[What you should do] Work out how many lines of the material below contain the word "target", then write that number alone.

[Supplied material]
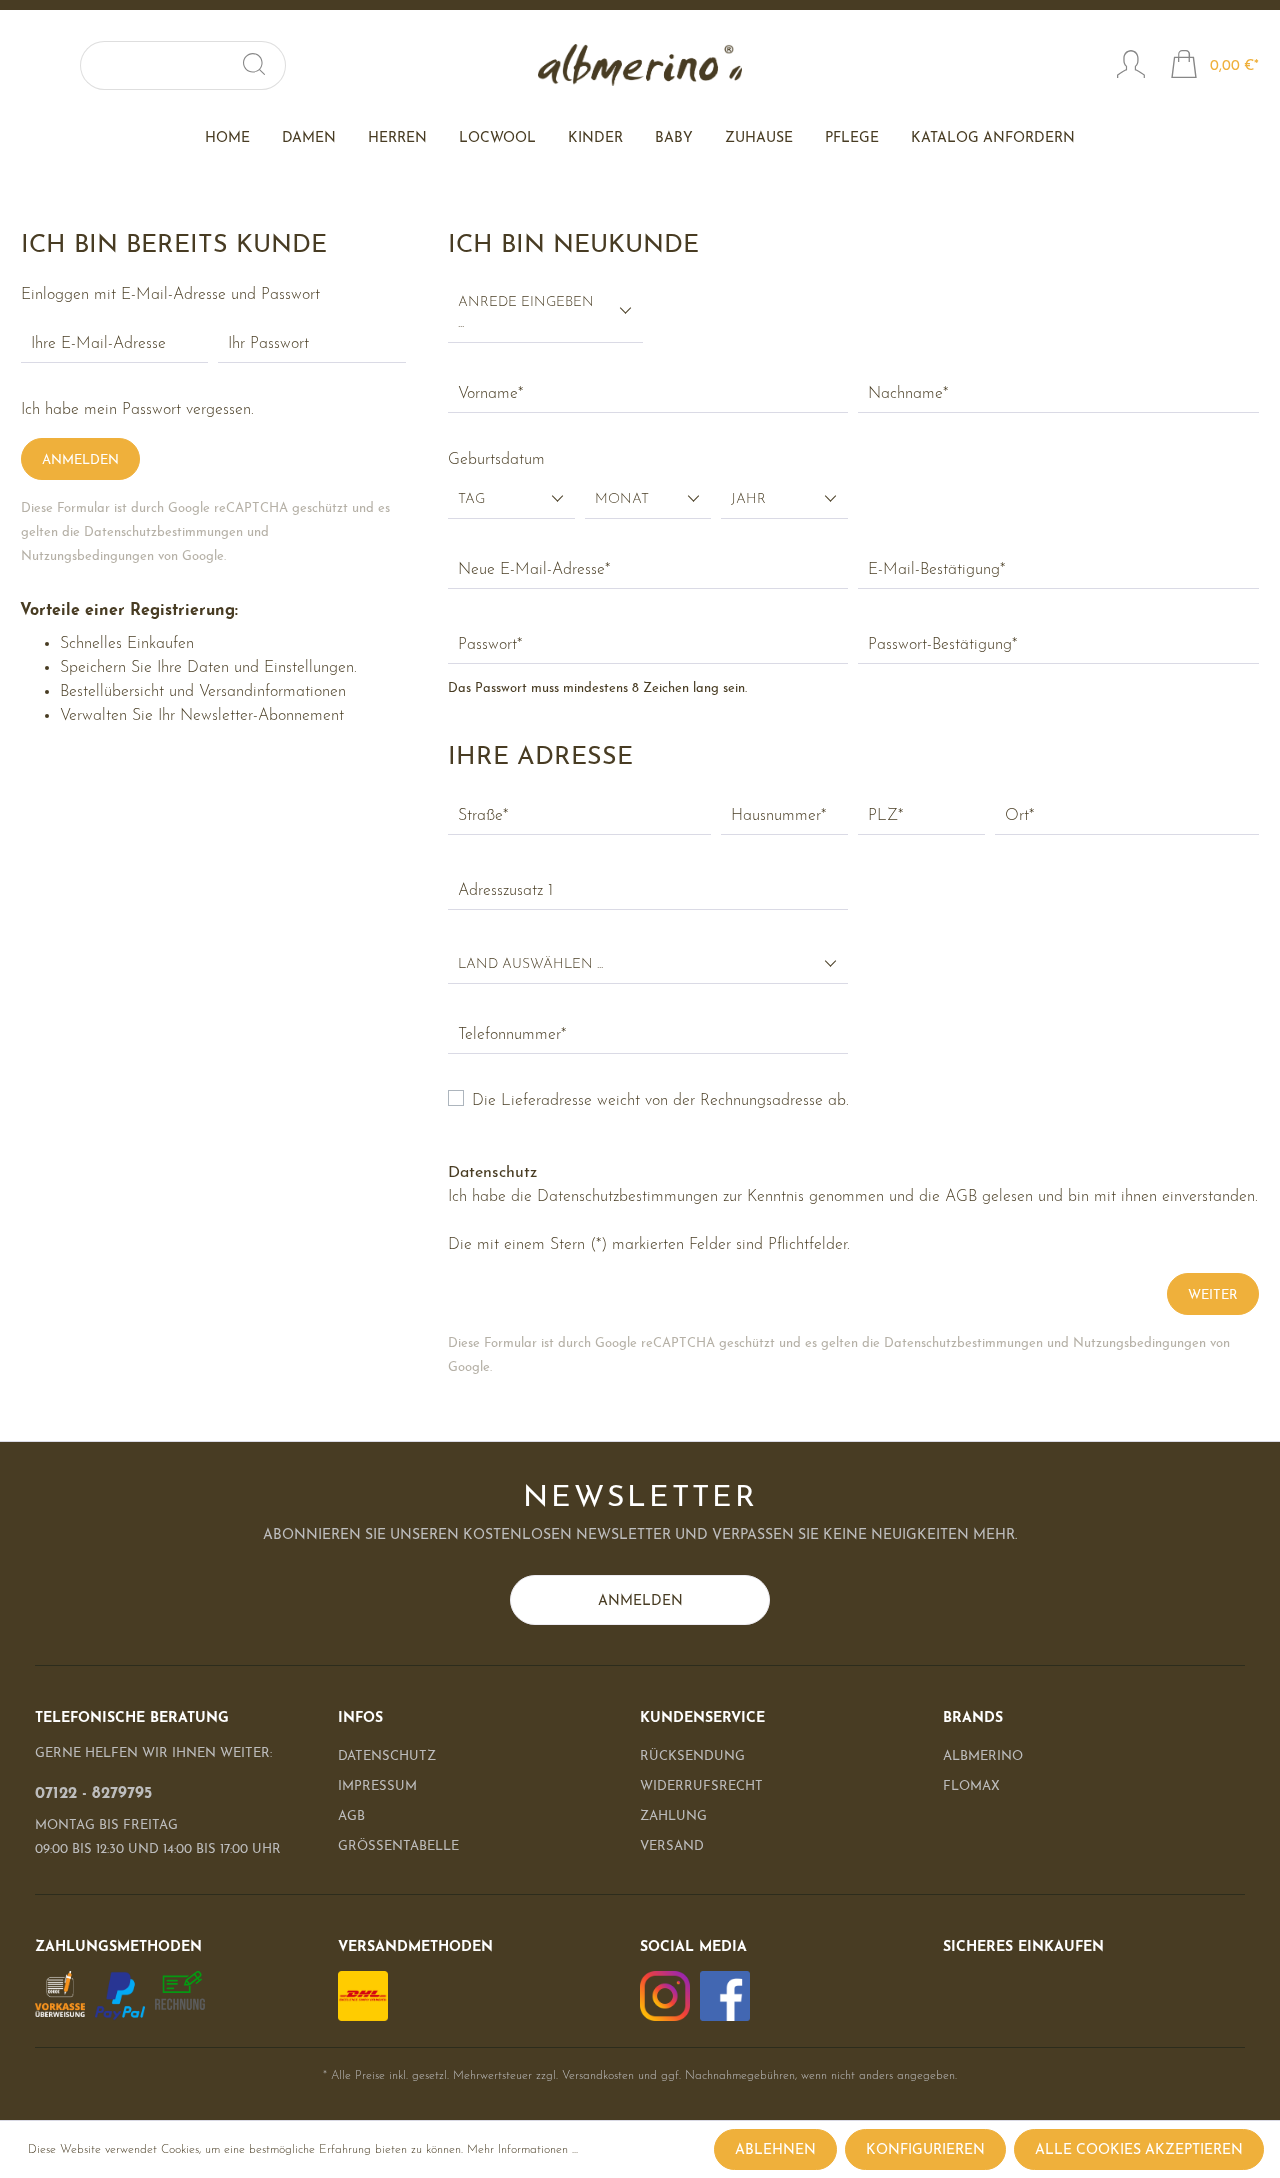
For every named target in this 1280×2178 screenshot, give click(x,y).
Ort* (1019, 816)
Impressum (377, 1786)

--

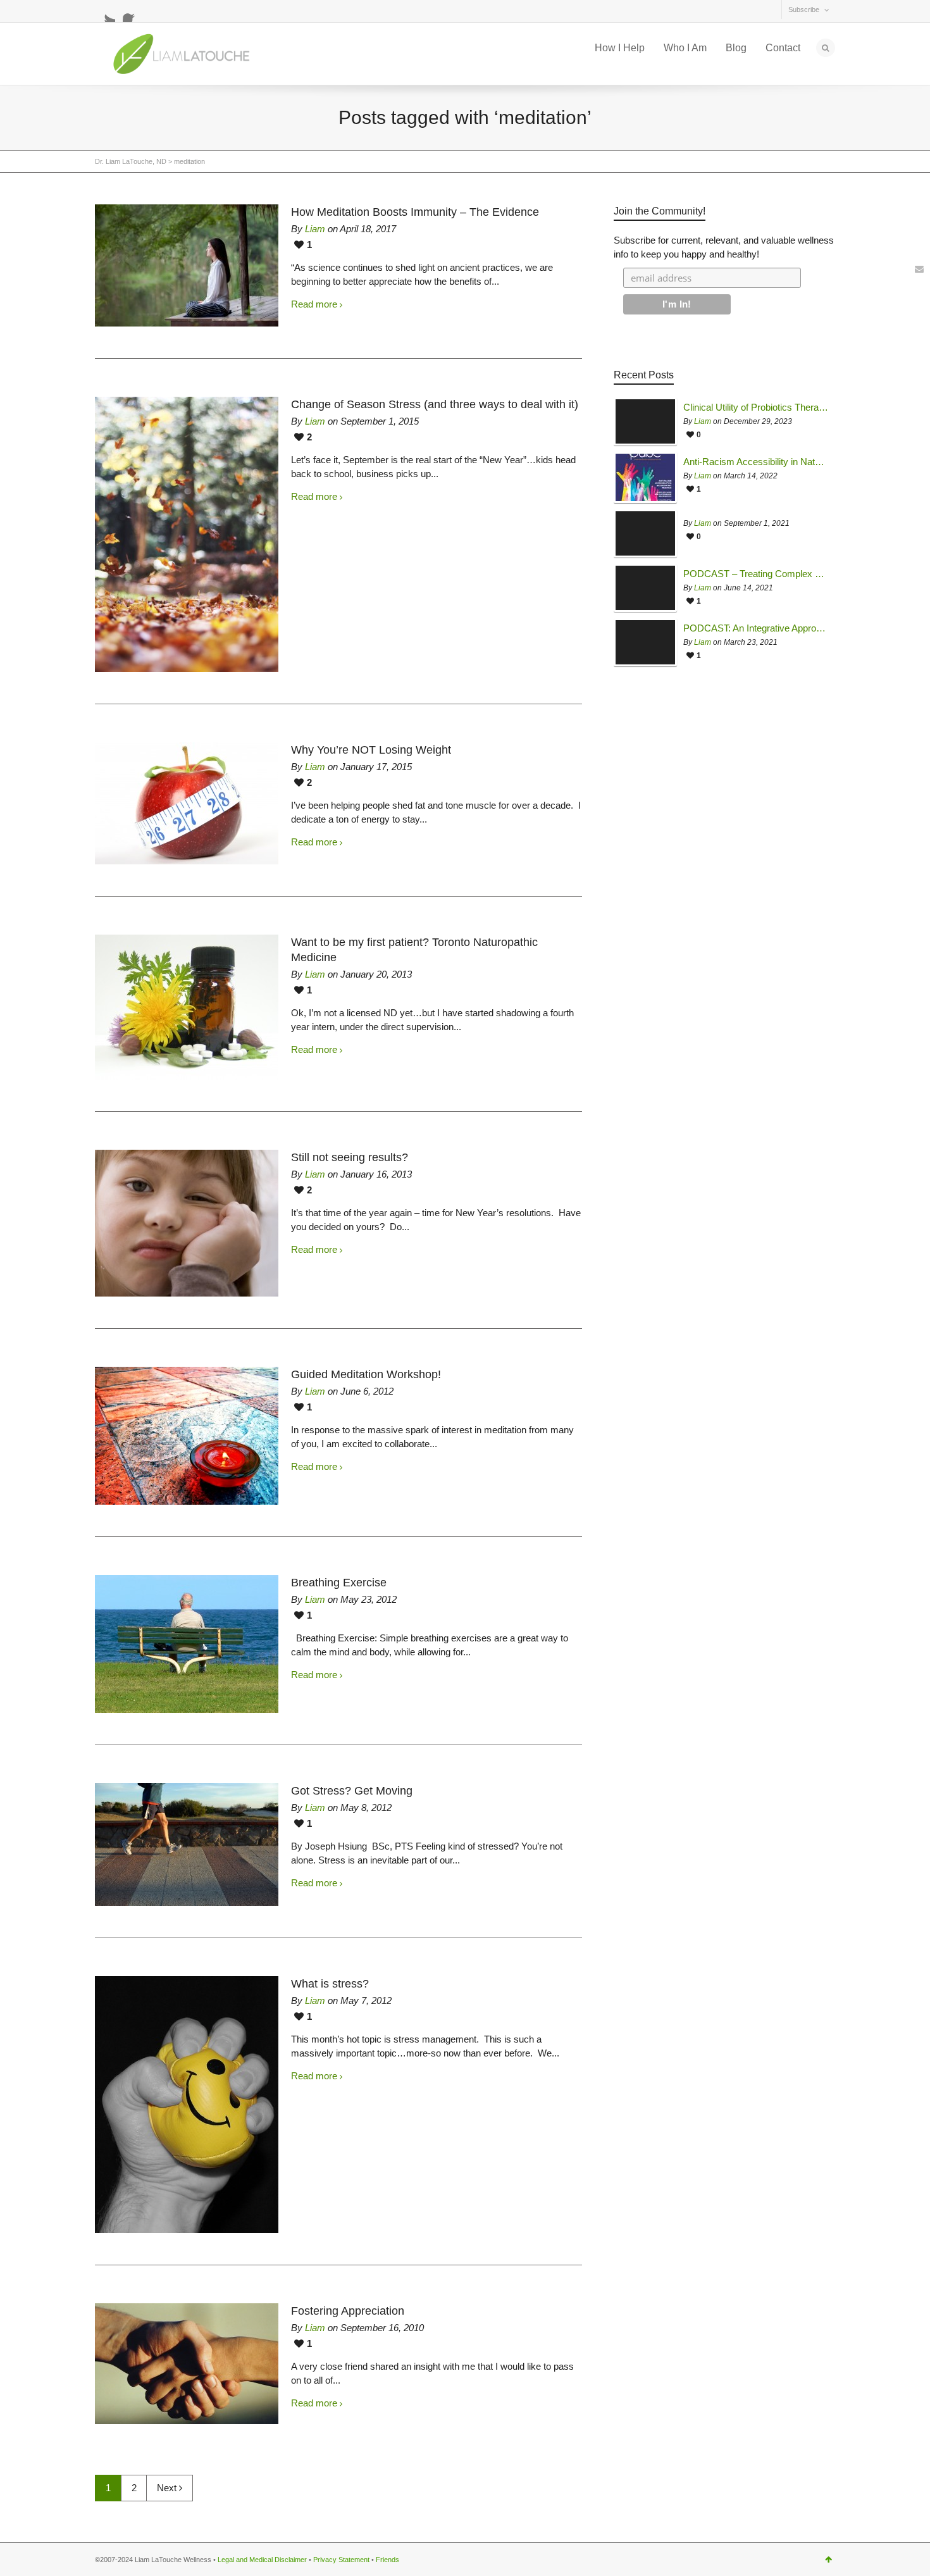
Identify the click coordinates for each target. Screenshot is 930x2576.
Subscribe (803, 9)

[Answer to this exercise] 2